Copy, from the material below, each line that contains the word "screenshot".

>>>

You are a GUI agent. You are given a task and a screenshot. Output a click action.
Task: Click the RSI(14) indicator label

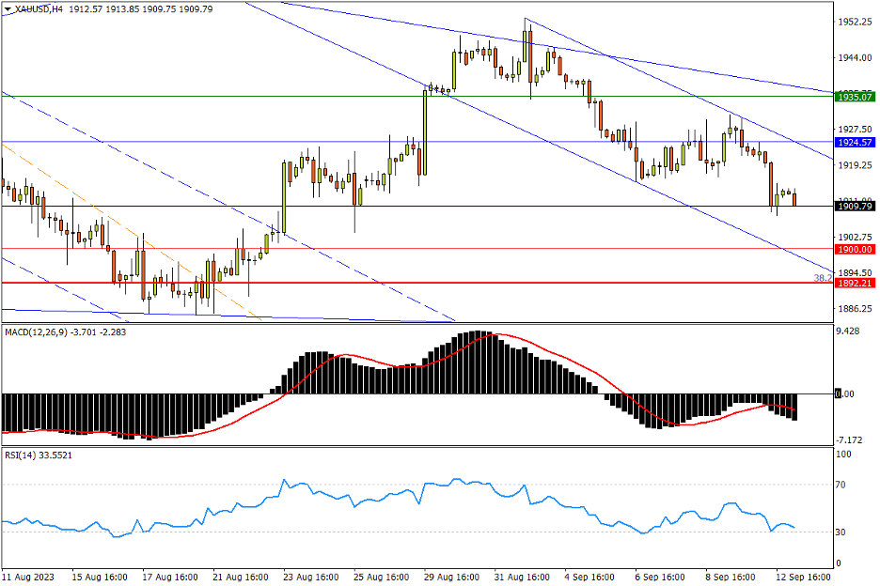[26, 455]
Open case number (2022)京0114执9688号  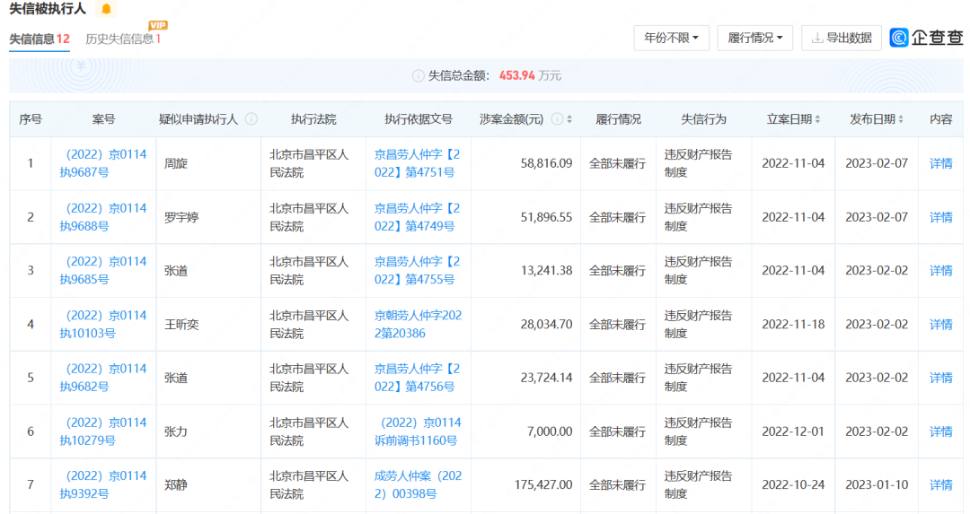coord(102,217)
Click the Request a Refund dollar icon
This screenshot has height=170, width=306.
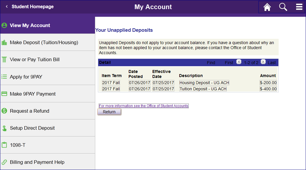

<<<

Solution for this problem:
You are a GUI agent. You are given a task and a screenshot. Output a click action.
This screenshot has height=170, width=306.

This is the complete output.